Exercise text:
┏━━
Sadhvi Bhagawati: The media is sensationalist. So, in
the West Hinduism tends to be portrayed as radical, fundamental, a tiny
percentage of what Hinduism is about. For example, we have the Kumbha Mela coming
up. Watch the media coverage of the Kumbh: naked men with spears, nails that
have been uncut for the last 20 years. It’s sensationalism. It’s not the fact
that 130 million people have come together, with no advertising, no
registration, no Facebook page, having gone through all kinds of hardships to
get there—and more after they arrive, because there’s no Hilton—and they’re
joyful and happy. It’s not the martyrdom syndrome. It’s because they know it’s
Prayag, the sangam of the Ganga, the Yamuna and the Saraswati; it’s a holy
place. But the media coverage does not express that.
When
Western media coverage of Hinduism focuses almost exclusively on a tiny number
of radical, fundamentalist Hindu hardliners, it’s not surprising that
peace-loving, tolerant, accepting Hindus want to disassociate themselves from
those positions.
I
think one of the strengths of Hinduism also tends to be one of its weaknesses.
We are absolutely embracing of pretty much everything: “You worship Krishna,
great. You worship Siva, great. You worship Ram, great. You worship the Divine
Mother, great. You worship that tree outside, fabulous. You worship your
grandmother, great.” It’s all Hindu, and that’s one of Hinduism’s strengths.
The
problem comes when you arrive in a country with a culture in which there is one
way, one name; it’s Christ or Adonai or Muhammad. Some are at a loss, and they
start to wonder, “Am I really Hindu? What does it really mean?” They’re looking
for something to identify with that tends to be more specific.
When
you take Hindus out of India and put them into a non-Hindu place, they need
something to hold onto. They need to unite with other Hindus and understand
that we are all Hindus.
┗━━
Material supplied:
┏━━
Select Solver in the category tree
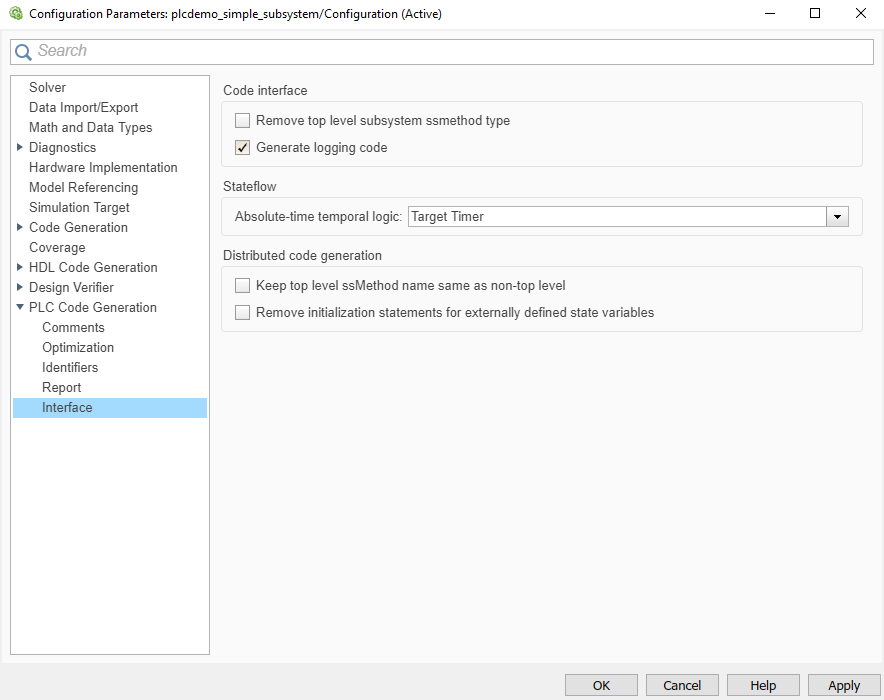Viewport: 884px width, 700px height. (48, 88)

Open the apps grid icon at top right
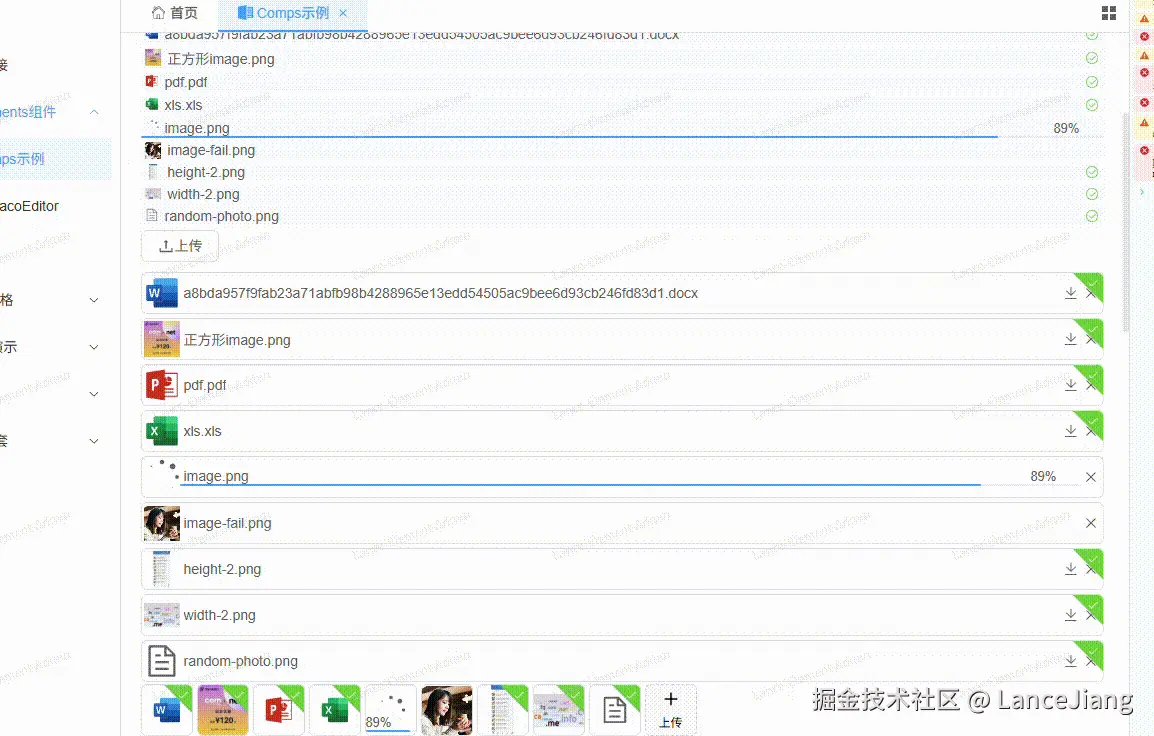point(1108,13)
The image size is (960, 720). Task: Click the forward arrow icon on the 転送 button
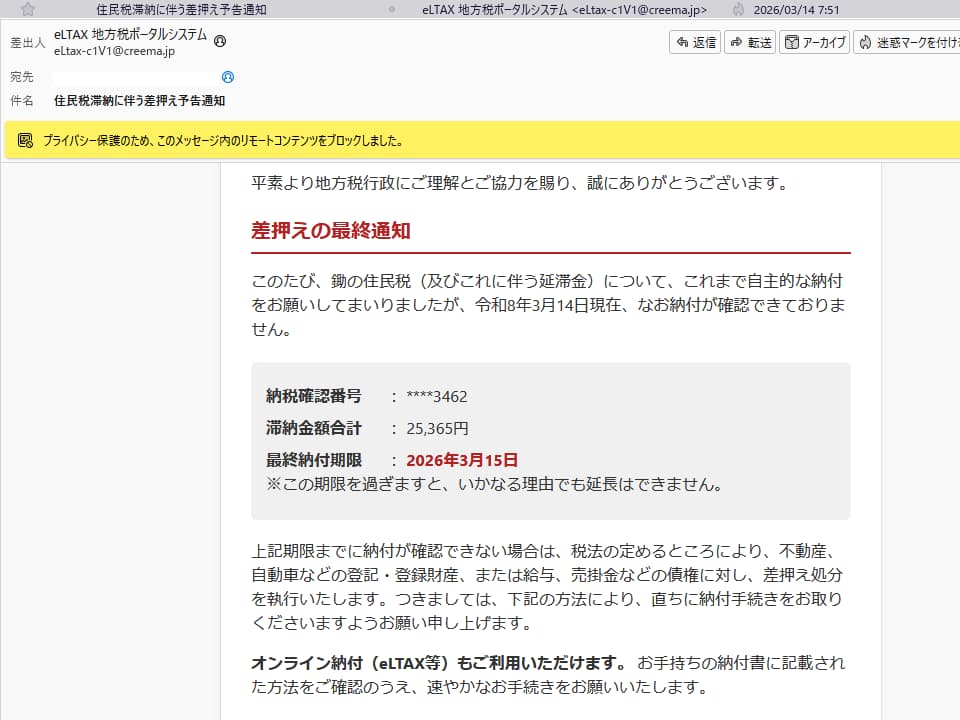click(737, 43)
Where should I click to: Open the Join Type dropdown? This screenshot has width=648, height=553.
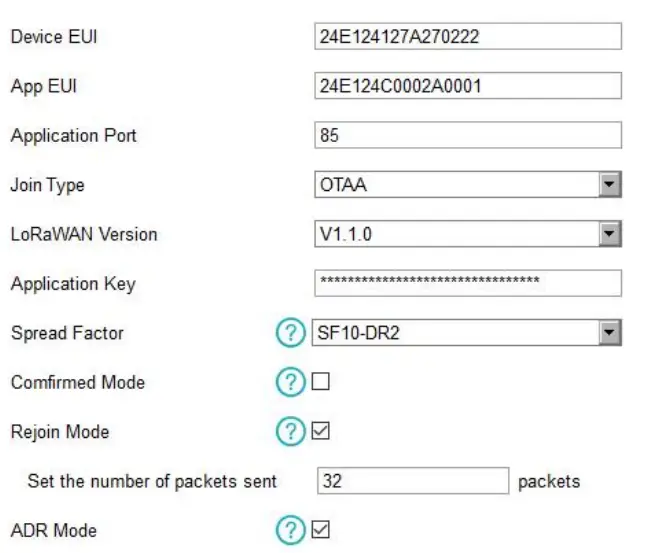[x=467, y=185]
┗━━
┏━━
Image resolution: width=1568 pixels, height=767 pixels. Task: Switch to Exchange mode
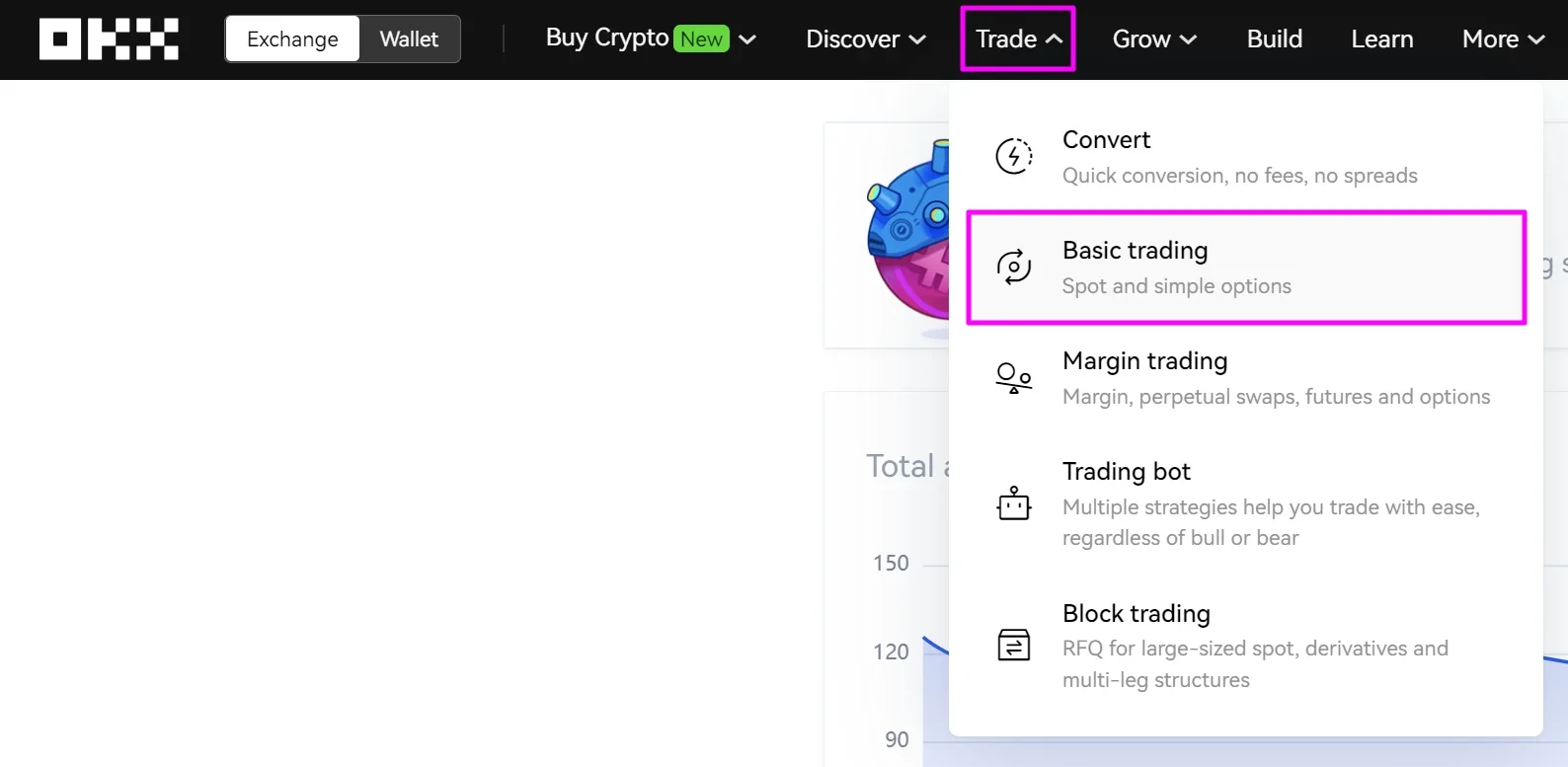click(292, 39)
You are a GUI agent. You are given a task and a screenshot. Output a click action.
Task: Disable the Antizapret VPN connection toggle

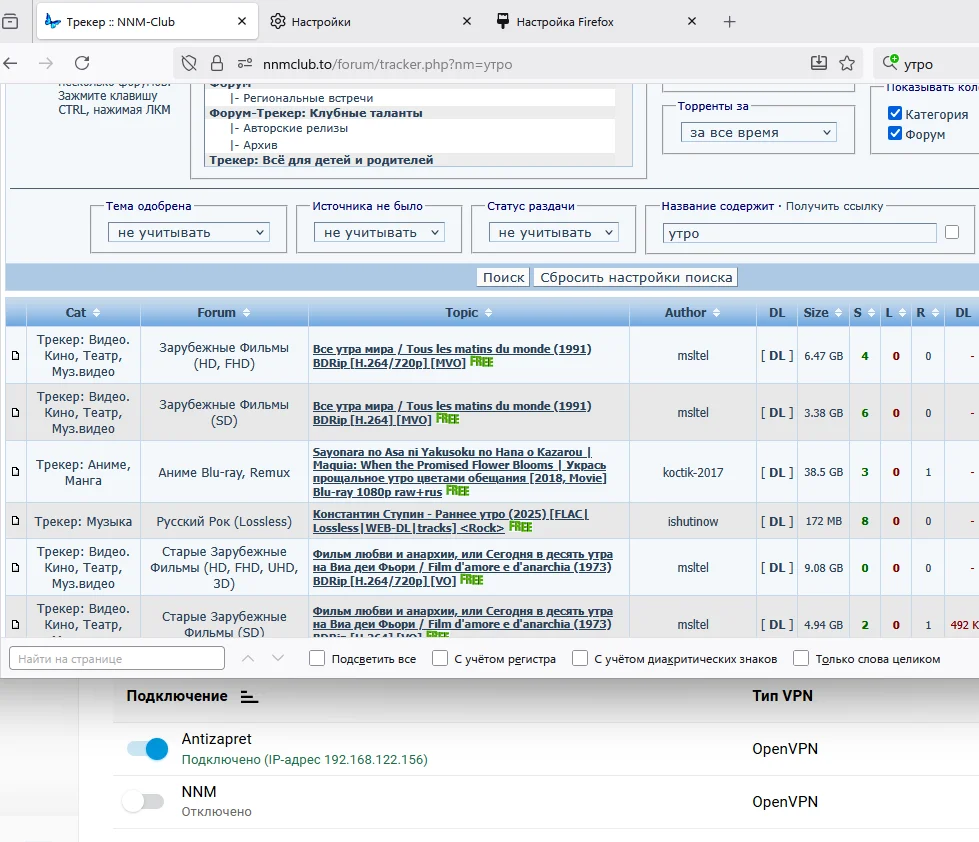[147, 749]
┗━━
Requirement:
Transcribe from the Hinduism text the passage that begins with the words "We are absolutely" and ends with "be more specific.".

Reply:
We are absolutely embracing of pretty much everything: “You worship Krishna,
great. You worship Siva, great. You worship Ram, great. You worship the Divine
Mother, great. You worship that tree outside, fabulous. You worship your
grandmother, great.” It’s all Hindu, and that’s one of Hinduism’s strengths.
The
problem comes when you arrive in a country with a culture in which there is one
way, one name; it’s Christ or Adonai or Muhammad. Some are at a loss, and they
start to wonder, “Am I really Hindu? What does it really mean?” They’re looking
for something to identify with that tends to be more specific.